Set exercise: Render the listing below as a numbered list, leaving out any blank lines.
* BEGIN Supplied entries *
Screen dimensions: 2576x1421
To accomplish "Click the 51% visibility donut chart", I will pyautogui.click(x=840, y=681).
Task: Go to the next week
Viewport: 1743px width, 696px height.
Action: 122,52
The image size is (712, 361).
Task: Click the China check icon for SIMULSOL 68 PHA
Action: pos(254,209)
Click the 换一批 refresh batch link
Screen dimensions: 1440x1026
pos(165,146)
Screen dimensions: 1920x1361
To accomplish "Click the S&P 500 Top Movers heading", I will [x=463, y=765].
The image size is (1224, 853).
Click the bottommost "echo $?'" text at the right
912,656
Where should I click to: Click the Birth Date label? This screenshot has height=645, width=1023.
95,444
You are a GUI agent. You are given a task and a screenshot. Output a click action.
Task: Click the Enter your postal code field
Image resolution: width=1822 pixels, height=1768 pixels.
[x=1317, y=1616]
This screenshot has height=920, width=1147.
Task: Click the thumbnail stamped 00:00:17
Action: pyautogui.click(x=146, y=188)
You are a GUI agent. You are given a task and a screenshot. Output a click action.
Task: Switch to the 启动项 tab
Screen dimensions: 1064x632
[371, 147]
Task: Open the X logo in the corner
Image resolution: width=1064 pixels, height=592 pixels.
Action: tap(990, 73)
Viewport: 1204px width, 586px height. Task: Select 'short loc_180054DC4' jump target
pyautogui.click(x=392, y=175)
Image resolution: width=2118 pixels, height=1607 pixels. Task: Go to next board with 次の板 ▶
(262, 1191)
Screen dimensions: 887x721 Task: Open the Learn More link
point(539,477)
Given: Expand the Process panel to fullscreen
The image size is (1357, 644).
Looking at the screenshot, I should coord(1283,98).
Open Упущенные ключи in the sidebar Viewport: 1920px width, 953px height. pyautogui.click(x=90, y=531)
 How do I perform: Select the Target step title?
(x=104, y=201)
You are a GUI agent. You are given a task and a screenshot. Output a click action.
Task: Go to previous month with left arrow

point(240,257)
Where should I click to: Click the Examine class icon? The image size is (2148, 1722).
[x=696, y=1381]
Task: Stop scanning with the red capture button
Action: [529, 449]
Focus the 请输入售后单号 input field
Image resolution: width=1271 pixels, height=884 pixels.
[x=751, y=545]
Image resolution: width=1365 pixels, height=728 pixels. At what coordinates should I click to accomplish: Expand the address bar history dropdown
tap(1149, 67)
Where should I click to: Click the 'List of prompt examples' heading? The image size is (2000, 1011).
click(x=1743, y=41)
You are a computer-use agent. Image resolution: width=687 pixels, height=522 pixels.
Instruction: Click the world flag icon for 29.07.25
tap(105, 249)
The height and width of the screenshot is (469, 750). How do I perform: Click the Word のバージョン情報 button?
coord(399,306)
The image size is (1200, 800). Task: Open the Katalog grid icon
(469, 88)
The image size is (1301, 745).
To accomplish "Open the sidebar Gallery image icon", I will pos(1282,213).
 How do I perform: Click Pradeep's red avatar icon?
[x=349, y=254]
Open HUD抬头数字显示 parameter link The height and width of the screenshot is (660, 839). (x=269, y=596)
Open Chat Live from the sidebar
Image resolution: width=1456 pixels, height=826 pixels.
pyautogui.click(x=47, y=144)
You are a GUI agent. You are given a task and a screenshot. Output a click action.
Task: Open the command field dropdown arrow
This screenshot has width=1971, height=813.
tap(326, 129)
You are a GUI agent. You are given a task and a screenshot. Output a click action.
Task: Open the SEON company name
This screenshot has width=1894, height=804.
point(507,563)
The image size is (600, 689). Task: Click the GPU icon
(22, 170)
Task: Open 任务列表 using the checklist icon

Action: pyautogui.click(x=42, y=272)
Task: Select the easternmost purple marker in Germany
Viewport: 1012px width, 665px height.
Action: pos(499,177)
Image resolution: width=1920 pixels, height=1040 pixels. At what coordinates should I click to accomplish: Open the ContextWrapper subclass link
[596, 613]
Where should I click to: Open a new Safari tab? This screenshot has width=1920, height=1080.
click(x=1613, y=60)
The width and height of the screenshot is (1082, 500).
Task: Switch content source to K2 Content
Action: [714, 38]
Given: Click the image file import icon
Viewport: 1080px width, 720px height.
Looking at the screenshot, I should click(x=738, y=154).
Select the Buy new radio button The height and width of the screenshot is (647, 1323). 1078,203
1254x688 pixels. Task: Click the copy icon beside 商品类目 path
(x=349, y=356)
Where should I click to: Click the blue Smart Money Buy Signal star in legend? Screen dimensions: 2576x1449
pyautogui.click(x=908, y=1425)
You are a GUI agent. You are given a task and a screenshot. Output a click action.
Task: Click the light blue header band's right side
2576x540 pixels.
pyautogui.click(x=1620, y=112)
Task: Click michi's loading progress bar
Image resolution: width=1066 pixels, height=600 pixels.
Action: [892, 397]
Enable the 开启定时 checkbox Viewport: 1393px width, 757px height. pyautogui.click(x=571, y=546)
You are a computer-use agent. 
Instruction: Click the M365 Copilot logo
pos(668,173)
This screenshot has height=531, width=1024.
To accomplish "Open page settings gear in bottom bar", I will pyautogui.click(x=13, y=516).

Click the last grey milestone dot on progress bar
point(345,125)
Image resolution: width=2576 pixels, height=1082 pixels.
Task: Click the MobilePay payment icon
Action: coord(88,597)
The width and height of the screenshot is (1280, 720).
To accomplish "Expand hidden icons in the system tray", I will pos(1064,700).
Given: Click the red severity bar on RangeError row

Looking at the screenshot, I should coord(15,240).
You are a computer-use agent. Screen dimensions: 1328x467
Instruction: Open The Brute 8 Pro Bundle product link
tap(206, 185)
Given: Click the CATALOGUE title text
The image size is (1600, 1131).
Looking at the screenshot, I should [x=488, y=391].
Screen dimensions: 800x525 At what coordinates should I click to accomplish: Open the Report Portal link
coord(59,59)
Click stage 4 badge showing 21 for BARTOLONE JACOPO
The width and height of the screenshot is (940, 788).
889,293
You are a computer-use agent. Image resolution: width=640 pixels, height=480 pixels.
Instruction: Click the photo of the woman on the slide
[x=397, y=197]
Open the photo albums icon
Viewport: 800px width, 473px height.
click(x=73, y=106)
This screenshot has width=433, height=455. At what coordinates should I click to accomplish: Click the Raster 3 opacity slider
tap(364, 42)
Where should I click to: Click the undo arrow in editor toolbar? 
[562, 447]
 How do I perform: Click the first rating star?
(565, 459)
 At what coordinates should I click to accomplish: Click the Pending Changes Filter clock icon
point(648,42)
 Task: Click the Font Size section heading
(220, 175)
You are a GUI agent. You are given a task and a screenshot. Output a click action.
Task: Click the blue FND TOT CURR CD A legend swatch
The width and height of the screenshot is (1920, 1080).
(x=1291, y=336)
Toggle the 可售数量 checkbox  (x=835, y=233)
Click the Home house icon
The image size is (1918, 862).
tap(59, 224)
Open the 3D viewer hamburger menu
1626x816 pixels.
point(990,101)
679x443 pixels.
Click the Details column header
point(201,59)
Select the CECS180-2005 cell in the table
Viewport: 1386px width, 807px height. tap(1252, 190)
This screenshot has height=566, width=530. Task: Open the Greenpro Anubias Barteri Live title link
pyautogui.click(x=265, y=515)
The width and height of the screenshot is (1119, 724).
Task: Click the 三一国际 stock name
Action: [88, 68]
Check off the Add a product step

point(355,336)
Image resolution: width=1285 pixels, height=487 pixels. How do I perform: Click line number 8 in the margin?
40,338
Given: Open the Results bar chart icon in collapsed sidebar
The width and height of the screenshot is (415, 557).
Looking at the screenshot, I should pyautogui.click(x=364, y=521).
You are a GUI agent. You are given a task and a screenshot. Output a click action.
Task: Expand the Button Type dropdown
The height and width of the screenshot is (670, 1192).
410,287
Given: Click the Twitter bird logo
* END Supplied entries *
Result of this exercise:
1. Screen dimensions: 2576x1421
2. To accomplish "Click the 51% visibility donut chart", I will pyautogui.click(x=840, y=681).
3. Task: Go to the next week
4. Viewport: 1743px width, 696px height.
5. Action: 122,52
6. The image size is (712, 361).
7. Task: Click the China check icon for SIMULSOL 68 PHA
8. Action: pos(254,209)
9. Click the 换一批 refresh batch link
10. Screen dimensions: 1440x1026
11. pos(165,146)
12. Screen dimensions: 1920x1361
13. To accomplish "Click the S&P 500 Top Movers heading", I will [x=463, y=765].
14. The image size is (1224, 853).
15. Click the bottommost "echo $?'" text at the right
16. 912,656
17. Where should I click to: Click the Birth Date label? This screenshot has height=645, width=1023.
18. 95,444
19. You are a GUI agent. You are given a task and a screenshot. Output a click action.
20. Task: Click the Enter your postal code field
21. Image resolution: width=1822 pixels, height=1768 pixels.
22. [x=1317, y=1616]
23. This screenshot has height=920, width=1147.
24. Task: Click the thumbnail stamped 00:00:17
25. Action: pyautogui.click(x=146, y=188)
26. You are a GUI agent. You are given a task and a screenshot. Output a click action.
27. Task: Switch to the 启动项 tab
28. Screen dimensions: 1064x632
29. [371, 147]
30. Task: Open the X logo in the corner
31. Image resolution: width=1064 pixels, height=592 pixels.
32. Action: tap(990, 73)
33. Viewport: 1204px width, 586px height. Task: Select 'short loc_180054DC4' jump target
34. pyautogui.click(x=392, y=175)
35. Image resolution: width=2118 pixels, height=1607 pixels. Task: Go to next board with 次の板 ▶
36. (262, 1191)
37. Screen dimensions: 887x721 Task: Open the Learn More link
38. point(539,477)
39. Given: Expand the Process panel to fullscreen
40. The image size is (1357, 644).
41. Looking at the screenshot, I should coord(1283,98).
42. Open Упущенные ключи in the sidebar Viewport: 1920px width, 953px height. pyautogui.click(x=90, y=531)
43.  How do I perform: Select the Target step title?
44. (x=104, y=201)
45. You are a GUI agent. You are given a task and a screenshot. Output a click action.
46. Task: Go to previous month with left arrow
47. point(240,257)
48. Where should I click to: Click the Examine class icon? The image size is (2148, 1722).
49. [x=696, y=1381]
50. Task: Stop scanning with the red capture button
51. Action: [529, 449]
52. Focus the 请输入售后单号 input field
53. Image resolution: width=1271 pixels, height=884 pixels.
54. [x=751, y=545]
55. Image resolution: width=1365 pixels, height=728 pixels. At what coordinates should I click to accomplish: Expand the address bar history dropdown
56. tap(1149, 67)
57. Where should I click to: Click the 'List of prompt examples' heading? The image size is (2000, 1011).
58. click(x=1743, y=41)
59. You are a computer-use agent. Image resolution: width=687 pixels, height=522 pixels.
60. Instruction: Click the world flag icon for 29.07.25
61. tap(105, 249)
62. The height and width of the screenshot is (469, 750). How do I perform: Click the Word のバージョン情報 button?
63. coord(399,306)
64. The image size is (1200, 800). Task: Open the Katalog grid icon
65. (469, 88)
66. The image size is (1301, 745).
67. To accomplish "Open the sidebar Gallery image icon", I will pos(1282,213).
68.  How do I perform: Click Pradeep's red avatar icon?
69. [x=349, y=254]
70. Open HUD抬头数字显示 parameter link The height and width of the screenshot is (660, 839). (x=269, y=596)
71. Open Chat Live from the sidebar
72. Image resolution: width=1456 pixels, height=826 pixels.
73. pyautogui.click(x=47, y=144)
74. You are a GUI agent. You are given a task and a screenshot. Output a click action.
75. Task: Open the command field dropdown arrow
76. This screenshot has width=1971, height=813.
77. tap(326, 129)
78. You are a GUI agent. You are given a task and a screenshot. Output a click action.
79. Task: Open the SEON company name
80. This screenshot has width=1894, height=804.
81. point(507,563)
82. The image size is (600, 689). Task: Click the GPU icon
83. (22, 170)
84. Task: Open 任务列表 using the checklist icon
85. Action: pyautogui.click(x=42, y=272)
86. Task: Select the easternmost purple marker in Germany
87. Viewport: 1012px width, 665px height.
88. Action: pos(499,177)
89. Image resolution: width=1920 pixels, height=1040 pixels. At what coordinates should I click to accomplish: Open the ContextWrapper subclass link
90. [596, 613]
91. Where should I click to: Open a new Safari tab? This screenshot has width=1920, height=1080.
92. click(x=1613, y=60)
93. The width and height of the screenshot is (1082, 500).
94. Task: Switch content source to K2 Content
95. Action: [714, 38]
96. Given: Click the image file import icon
97. Viewport: 1080px width, 720px height.
98. Looking at the screenshot, I should click(x=738, y=154).
99. Select the Buy new radio button The height and width of the screenshot is (647, 1323). 1078,203
100. 1254x688 pixels. Task: Click the copy icon beside 商品类目 path
101. (x=349, y=356)
102. Where should I click to: Click the blue Smart Money Buy Signal star in legend? Screen dimensions: 2576x1449
103. pyautogui.click(x=908, y=1425)
104. You are a GUI agent. You are given a task and a screenshot. Output a click action.
105. Task: Click the light blue header band's right side
106. 2576x540 pixels.
107. pyautogui.click(x=1620, y=112)
108. Task: Click michi's loading progress bar
109. Image resolution: width=1066 pixels, height=600 pixels.
110. Action: [892, 397]
111. Enable the 开启定时 checkbox Viewport: 1393px width, 757px height. pyautogui.click(x=571, y=546)
112. You are a computer-use agent. 
113. Instruction: Click the M365 Copilot logo
114. pos(668,173)
115. This screenshot has height=531, width=1024.
116. To accomplish "Open page settings gear in bottom bar", I will pyautogui.click(x=13, y=516).
117. Click the last grey milestone dot on progress bar
118. point(345,125)
119. Image resolution: width=2576 pixels, height=1082 pixels.
120. Task: Click the MobilePay payment icon
121. Action: coord(88,597)
122. The width and height of the screenshot is (1280, 720).
123. To accomplish "Expand hidden icons in the system tray", I will pos(1064,700).
124. Given: Click the red severity bar on RangeError row
125. Looking at the screenshot, I should coord(15,240).
126. You are a computer-use agent. Screen dimensions: 1328x467
127. Instruction: Open The Brute 8 Pro Bundle product link
128. tap(206, 185)
129. Given: Click the CATALOGUE title text
130. The image size is (1600, 1131).
131. Looking at the screenshot, I should [x=488, y=391].
132. Screen dimensions: 800x525 At what coordinates should I click to accomplish: Open the Report Portal link
133. coord(59,59)
134. Click stage 4 badge showing 21 for BARTOLONE JACOPO
135. The width and height of the screenshot is (940, 788).
136. 889,293
137. You are a computer-use agent. Image resolution: width=640 pixels, height=480 pixels.
138. Instruction: Click the photo of the woman on the slide
139. [x=397, y=197]
140. Open the photo albums icon
141. Viewport: 800px width, 473px height.
142. click(x=73, y=106)
143. This screenshot has width=433, height=455. At what coordinates should I click to accomplish: Click the Raster 3 opacity slider
144. tap(364, 42)
145. Where should I click to: Click the undo arrow in editor toolbar? 
146. [562, 447]
147.  How do I perform: Click the first rating star?
148. (565, 459)
149.  At what coordinates should I click to accomplish: Click the Pending Changes Filter clock icon
150. point(648,42)
151.  Task: Click the Font Size section heading
152. (220, 175)
153. You are a GUI agent. You are given a task and a screenshot. Output a click action.
154. Task: Click the blue FND TOT CURR CD A legend swatch
155. The width and height of the screenshot is (1920, 1080).
156. (x=1291, y=336)
157. Toggle the 可售数量 checkbox  (x=835, y=233)
158. Click the Home house icon
159. The image size is (1918, 862).
160. tap(59, 224)
161. Open the 3D viewer hamburger menu
162. 1626x816 pixels.
163. point(990,101)
164. 679x443 pixels.
165. Click the Details column header
166. point(201,59)
167. Select the CECS180-2005 cell in the table
168. Viewport: 1386px width, 807px height. tap(1252, 190)
169. This screenshot has height=566, width=530. Task: Open the Greenpro Anubias Barteri Live title link
170. pyautogui.click(x=265, y=515)
171. The width and height of the screenshot is (1119, 724).
172. Task: Click the 三一国际 stock name
173. Action: [88, 68]
174. Check off the Add a product step
175. point(355,336)
176. Image resolution: width=1285 pixels, height=487 pixels. How do I perform: Click line number 8 in the margin?
177. 40,338
178. Given: Open the Results bar chart icon in collapsed sidebar
179. The width and height of the screenshot is (415, 557).
180. Looking at the screenshot, I should pyautogui.click(x=364, y=521).
181. You are a GUI agent. You are given a task and a screenshot. Output a click action.
182. Task: Expand the Button Type dropdown
183. The height and width of the screenshot is (670, 1192).
184. 410,287
185. Given: Click the Twitter bird logo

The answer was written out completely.